5.   Don't try to be someone you're not; prepare yourself before facing a challenge outside your comfort zone; go to a grocery store at least once a decade.

The fifth C is the take-home lesson and not a part of the story, but the first four Cs are essential. Imagine this story without the second and third Cs.

1.   It's 1992, and President George H.W. Bush is running for re-election against Governor of Arkansas, Bill Clinton.
4.   Undecided voters think that President Bush is old and out-of-touch, and he's behind in the polls. Clinton becomes the next president of the United States.
5.   Well, you can't win 'em all.

Lacking conflict and choice, this is just a summary of events punctuated with a sigh. Anyone hearing this "story" will probably punctuate it themselves with a yawn.

If we face it, conflict gifts us with choice, and that gives life to our own stories. Conflict sounds scary, but talking around it makes for a life full of sighs and yawns.

Conflict *gasp!* challenges past choices. Consider mid-19th-century Siam. Before the king from The King and I supposedly danced and romanced with his British governess, he courted the British Empire.

I think this is way more romantic.

King Mongkut's predecessor, Rama III, spent his reign set against the West and its rising influence in the lands around his kingdom. On his deathbed, he warned: "There will be no more wars with Vietnam and Burma. We will have them only with the West." When Mongkut acceded to the throne, the type of neighboring conflicts which plagued his paranoid-but-prescient predecessor had not died down.

The Taiping Rebellion was spreading across southern China; Hong Kong was now a British colony and in a lull between opium wars; The US had sailed warships into Tokyo and demanded Japan open for business after two centuries of seclusion.

Mongkut lifted the ban on opium in 1852 and signed a monumental treaty with the British in 1855. He stopped avoiding change like the king before him had. He recognized the moment of conflict around him and chose to do something new. Historiography has judged this variously, but there were no wars with the West in the way Rama III predicted. Siam was no-one's colony.

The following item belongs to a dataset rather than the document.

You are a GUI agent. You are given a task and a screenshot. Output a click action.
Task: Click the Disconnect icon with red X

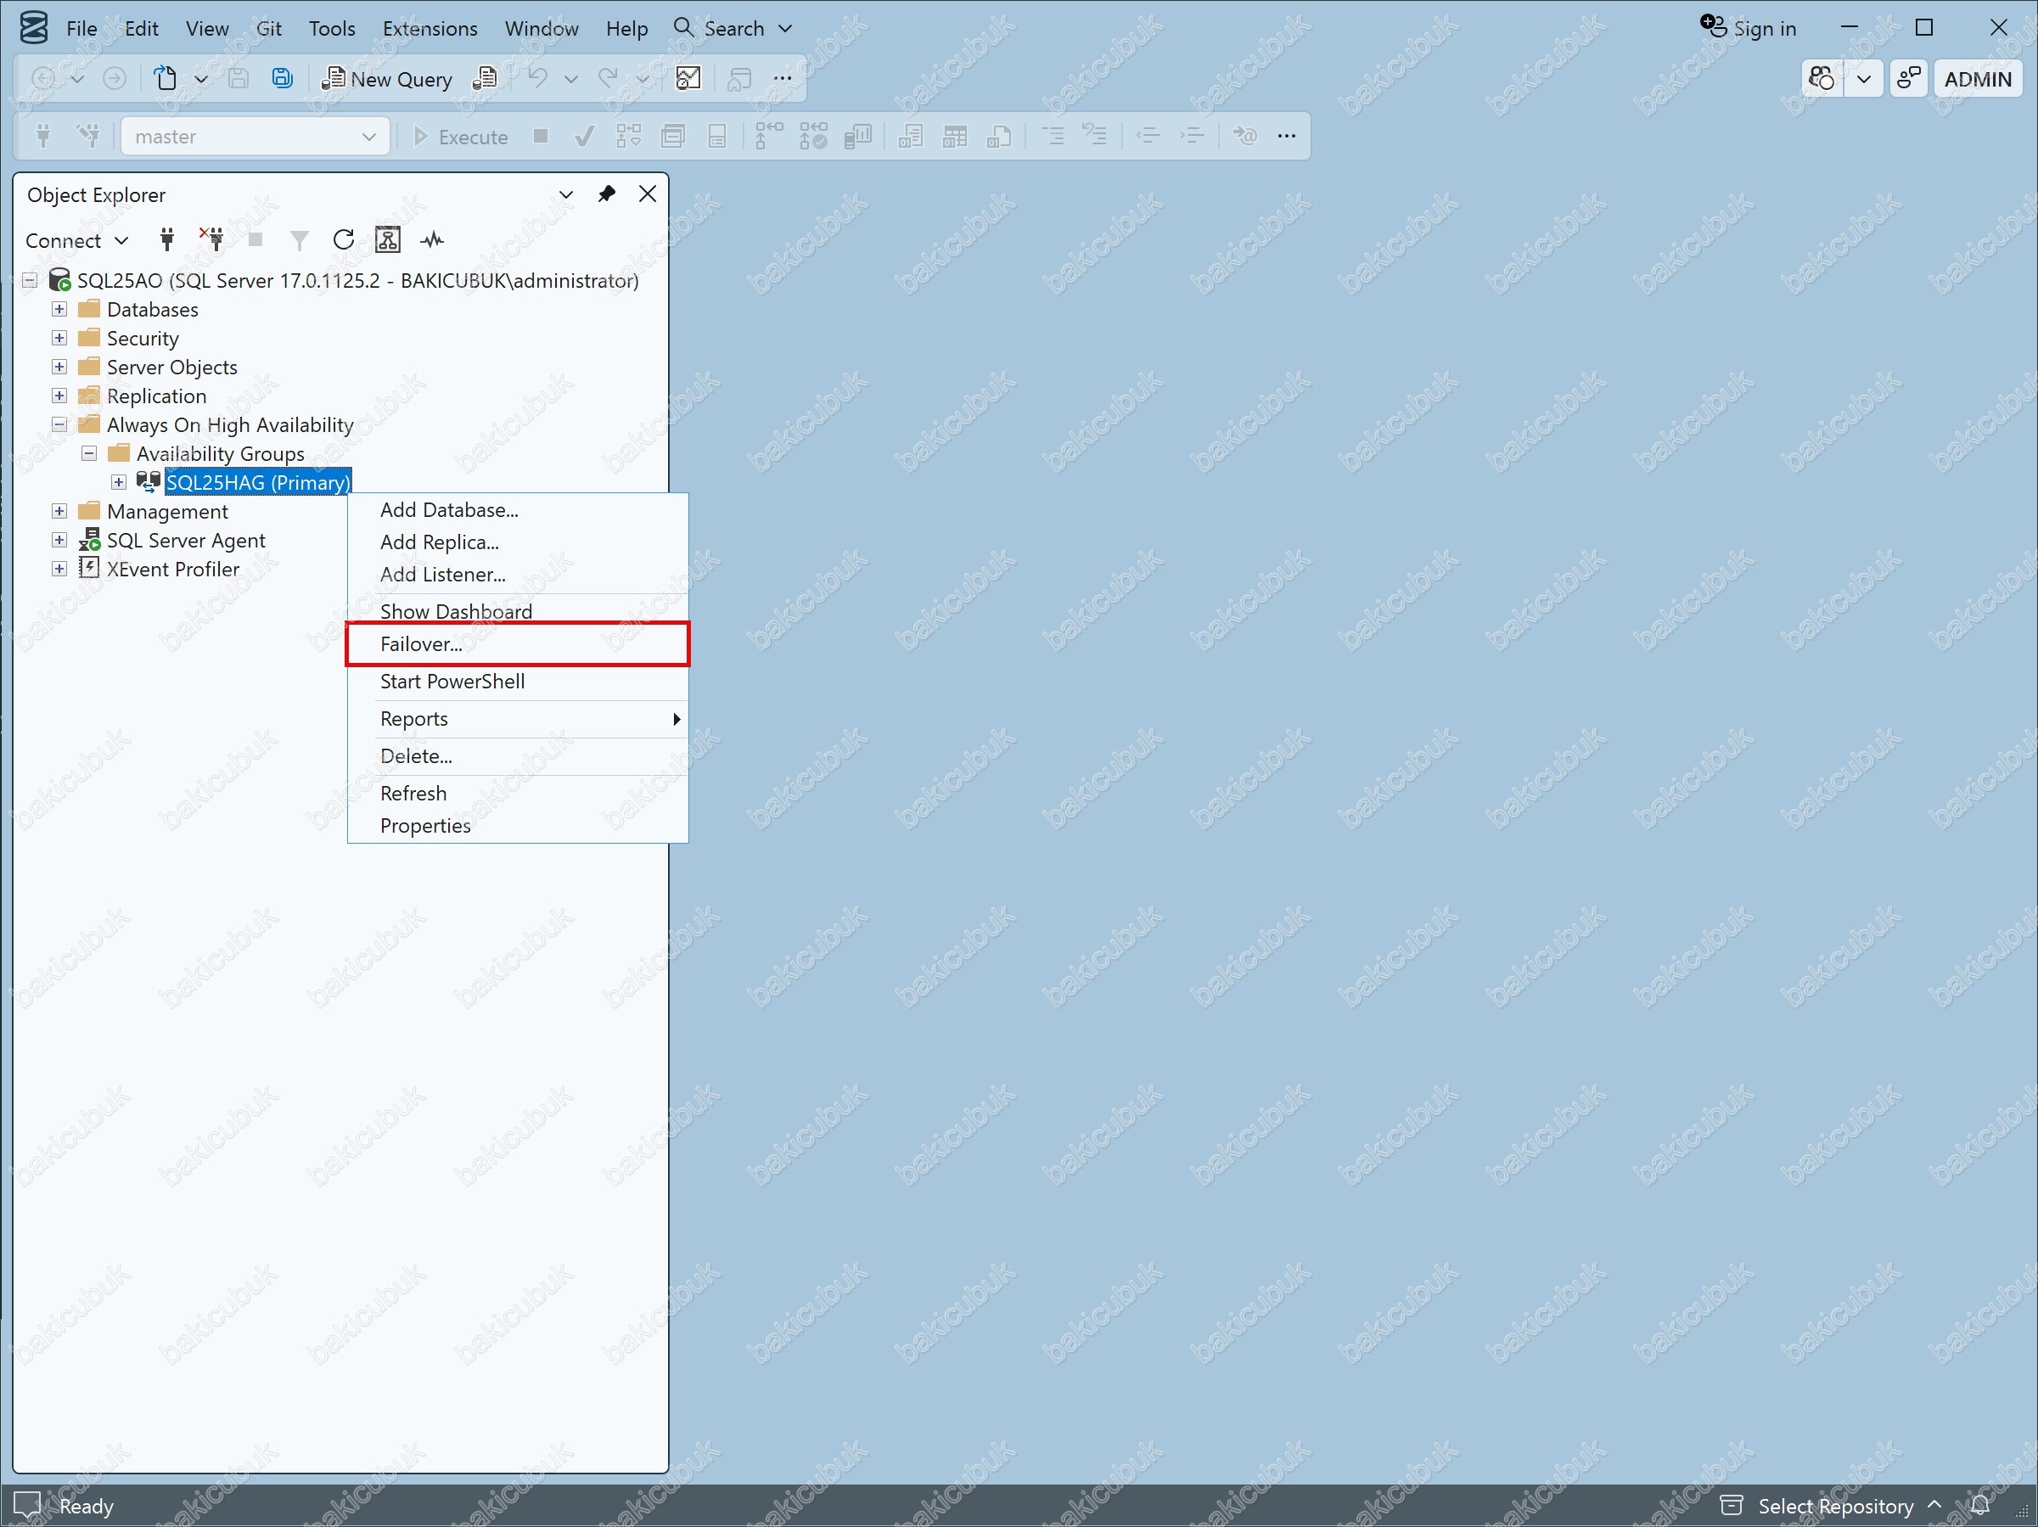point(212,240)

For those who aren't kings or emperors, any choice is still empowering. Take, for instance, the best-dressed of Brazzaville: the sapeurs, clept after La Sape: "Society for the Advancement of Elegant People".

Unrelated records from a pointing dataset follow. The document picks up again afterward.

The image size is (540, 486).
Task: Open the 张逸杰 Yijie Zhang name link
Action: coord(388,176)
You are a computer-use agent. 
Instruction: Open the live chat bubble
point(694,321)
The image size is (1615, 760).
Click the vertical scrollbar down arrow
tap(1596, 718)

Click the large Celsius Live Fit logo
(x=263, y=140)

Hector Madiavilla/Splash/Corbis
"The white man may have invented clothes, but we turned it into an art." – 'King' Kester Emeneya

The Republic of the Congo is war-torn and depressed, but citizens put their pants on one leg at a time like everyone else. If you were getting up to earn your $10 for the day, which pants would you choose to put on? Armani or Gucci? I'd wear Seattle Seahawks Super Bowl XLIX Champions sweatpants, but I don't face the challenge of daily life in Republic of Congo, and that's not ironic fashion in Brazzaville. One sapeur explains: "Even if I don't have money in my pocket, I only need to wear a suit and tie to feel really at ease." These men choose to pay an arm and a leg to dress like they do, figuratively, and their days are brighter.

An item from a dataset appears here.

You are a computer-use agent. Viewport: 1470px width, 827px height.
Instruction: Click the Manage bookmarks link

When you face conflict and choose a way to deal with it, the consequences of that choice comprise the lived experience that supports your conclusions. The stories we tell ourselves form our future, and there's no life in a story with just three C's.

The assumption behind all the action, the first C, is that one character enacts a story, but we're never the only character. Although we all have to answer for our own actions, we don't have to enter conflicts alone, and we don't have to make decisions by ourselves. Reckoning your actions with who's above you and who's beside you, however, is not something they teach you at speech camp.